Extract:
******************************

In late November, Meghan Markle, Duchess of Sussex, penned an opinion piece in the New York Times, where she reflected on the impact of a reporter’s question: “Are you OK?” I’ve wondered about that question, and its cousin — “How are you doing?” — frequently in the weeks since. How would I answer?
“Tired” doesn’t quite fit. I know tired. Tired is that feeling after a poor night’s sleep that things aren’t working like you want them to during the day. You are not as sharp as you typically are. Your body is a bit sluggish. It’s not that.
“Exhausted” isn’t quite right either. Exhausted falls hard on the heels of a full day of physical labor. I remember such a feeling well from working hot summer days on my family’s farm. After bailing and slinging hay from dawn to dusk, I would collapse on the couch with almost no energy left in the tank. That’s “exhausted.”
No, this is different. For the first time in my life, “weary” might be the appropriate word to describe this feeling. Rather than a symptom of the body, weary describes the state of one’s mind, heart, and soul.

******************************

Tasks:
**1.** Answer these questions from the essay:
(a) In which newspaper did Meghan Markle's opinion piece appear?
(b) Where did the writer work on the hot summer days that brought on exhaustion?
(c) According to the essay, what does "weary" describe, rather than a symptom of the body?
**2.** Turn the paragraph of the essay beginning "“Exhausted” isn’t quite right either" into a short bulleted list that keeps its main facts.

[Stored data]
******************************

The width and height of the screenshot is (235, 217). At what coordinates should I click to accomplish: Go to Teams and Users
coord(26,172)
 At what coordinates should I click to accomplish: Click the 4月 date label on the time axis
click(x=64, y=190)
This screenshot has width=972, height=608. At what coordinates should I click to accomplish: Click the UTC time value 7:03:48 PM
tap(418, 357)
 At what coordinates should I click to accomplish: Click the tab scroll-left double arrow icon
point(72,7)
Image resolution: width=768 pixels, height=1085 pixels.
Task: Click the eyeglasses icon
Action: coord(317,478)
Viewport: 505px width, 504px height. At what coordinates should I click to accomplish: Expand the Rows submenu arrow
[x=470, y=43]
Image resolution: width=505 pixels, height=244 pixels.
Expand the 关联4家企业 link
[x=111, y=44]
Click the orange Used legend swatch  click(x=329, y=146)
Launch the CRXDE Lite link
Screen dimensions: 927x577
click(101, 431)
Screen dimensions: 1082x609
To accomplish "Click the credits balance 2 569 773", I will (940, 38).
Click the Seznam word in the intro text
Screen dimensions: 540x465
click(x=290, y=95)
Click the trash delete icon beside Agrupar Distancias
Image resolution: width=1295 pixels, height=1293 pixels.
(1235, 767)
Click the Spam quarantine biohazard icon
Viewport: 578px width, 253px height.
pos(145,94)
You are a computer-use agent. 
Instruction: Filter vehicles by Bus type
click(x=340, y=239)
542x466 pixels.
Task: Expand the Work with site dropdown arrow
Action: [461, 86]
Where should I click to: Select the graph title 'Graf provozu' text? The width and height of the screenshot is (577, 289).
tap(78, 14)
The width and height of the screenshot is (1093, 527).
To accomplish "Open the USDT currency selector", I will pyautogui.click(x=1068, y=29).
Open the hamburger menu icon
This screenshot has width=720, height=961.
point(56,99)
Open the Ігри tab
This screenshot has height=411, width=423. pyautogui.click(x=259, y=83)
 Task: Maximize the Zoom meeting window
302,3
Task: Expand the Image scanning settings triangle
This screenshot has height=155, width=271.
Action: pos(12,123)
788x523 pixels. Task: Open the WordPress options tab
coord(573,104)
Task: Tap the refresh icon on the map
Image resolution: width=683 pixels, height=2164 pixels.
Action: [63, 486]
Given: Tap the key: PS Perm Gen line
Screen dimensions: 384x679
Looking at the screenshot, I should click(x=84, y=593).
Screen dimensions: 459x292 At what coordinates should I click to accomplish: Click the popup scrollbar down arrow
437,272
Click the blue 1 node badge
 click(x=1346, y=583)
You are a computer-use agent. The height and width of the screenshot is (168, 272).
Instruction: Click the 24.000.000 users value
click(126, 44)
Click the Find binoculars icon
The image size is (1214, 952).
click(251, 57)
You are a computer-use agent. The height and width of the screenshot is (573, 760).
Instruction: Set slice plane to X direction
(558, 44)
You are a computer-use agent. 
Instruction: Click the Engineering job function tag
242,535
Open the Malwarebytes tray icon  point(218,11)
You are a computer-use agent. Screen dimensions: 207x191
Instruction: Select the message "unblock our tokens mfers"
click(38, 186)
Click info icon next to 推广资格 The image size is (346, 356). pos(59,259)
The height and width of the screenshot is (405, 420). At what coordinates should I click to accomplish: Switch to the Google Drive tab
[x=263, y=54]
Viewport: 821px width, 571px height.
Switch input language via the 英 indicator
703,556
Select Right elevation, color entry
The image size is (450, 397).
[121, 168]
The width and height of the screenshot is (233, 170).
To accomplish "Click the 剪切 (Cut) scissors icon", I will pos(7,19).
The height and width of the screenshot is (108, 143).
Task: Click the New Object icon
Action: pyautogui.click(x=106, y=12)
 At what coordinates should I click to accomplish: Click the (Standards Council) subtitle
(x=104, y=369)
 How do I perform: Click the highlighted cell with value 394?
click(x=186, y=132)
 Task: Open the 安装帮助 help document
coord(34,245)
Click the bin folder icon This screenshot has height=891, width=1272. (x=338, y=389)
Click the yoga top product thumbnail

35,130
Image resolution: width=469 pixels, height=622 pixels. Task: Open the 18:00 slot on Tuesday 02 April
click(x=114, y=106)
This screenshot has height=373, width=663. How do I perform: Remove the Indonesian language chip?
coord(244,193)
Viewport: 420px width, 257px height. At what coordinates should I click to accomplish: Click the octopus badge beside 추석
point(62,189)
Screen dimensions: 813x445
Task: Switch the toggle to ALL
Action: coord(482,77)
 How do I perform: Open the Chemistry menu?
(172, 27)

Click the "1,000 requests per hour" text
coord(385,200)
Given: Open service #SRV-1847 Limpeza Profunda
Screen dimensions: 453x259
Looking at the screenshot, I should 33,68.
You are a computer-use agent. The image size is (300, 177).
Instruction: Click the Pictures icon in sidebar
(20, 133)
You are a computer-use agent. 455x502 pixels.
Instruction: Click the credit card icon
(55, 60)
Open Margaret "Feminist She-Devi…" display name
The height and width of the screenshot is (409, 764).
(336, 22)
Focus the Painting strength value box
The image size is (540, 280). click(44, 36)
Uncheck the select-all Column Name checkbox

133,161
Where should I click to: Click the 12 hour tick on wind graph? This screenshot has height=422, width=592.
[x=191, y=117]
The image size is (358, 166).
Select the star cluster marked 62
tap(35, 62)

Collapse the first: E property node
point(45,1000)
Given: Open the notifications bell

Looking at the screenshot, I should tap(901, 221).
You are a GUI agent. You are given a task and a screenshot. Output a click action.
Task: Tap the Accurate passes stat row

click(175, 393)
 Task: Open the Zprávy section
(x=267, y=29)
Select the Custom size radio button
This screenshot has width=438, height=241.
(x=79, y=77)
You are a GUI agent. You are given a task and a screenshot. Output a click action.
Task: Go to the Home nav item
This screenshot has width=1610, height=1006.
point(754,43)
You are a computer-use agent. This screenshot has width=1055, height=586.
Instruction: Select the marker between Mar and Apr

******************************

Results of the exercise:
**1.**
(a) The New York Times
(b) On the writer's family's farm
(c) The state of one's mind, heart, and soul

**2.**
- "Exhausted" is not the right word either.
- Exhaustion follows a full day of physical labor.
- The writer remembers it from hot summer days on the family farm.
- After working with hay from dawn to dusk, the writer would collapse on the couch with almost no energy left.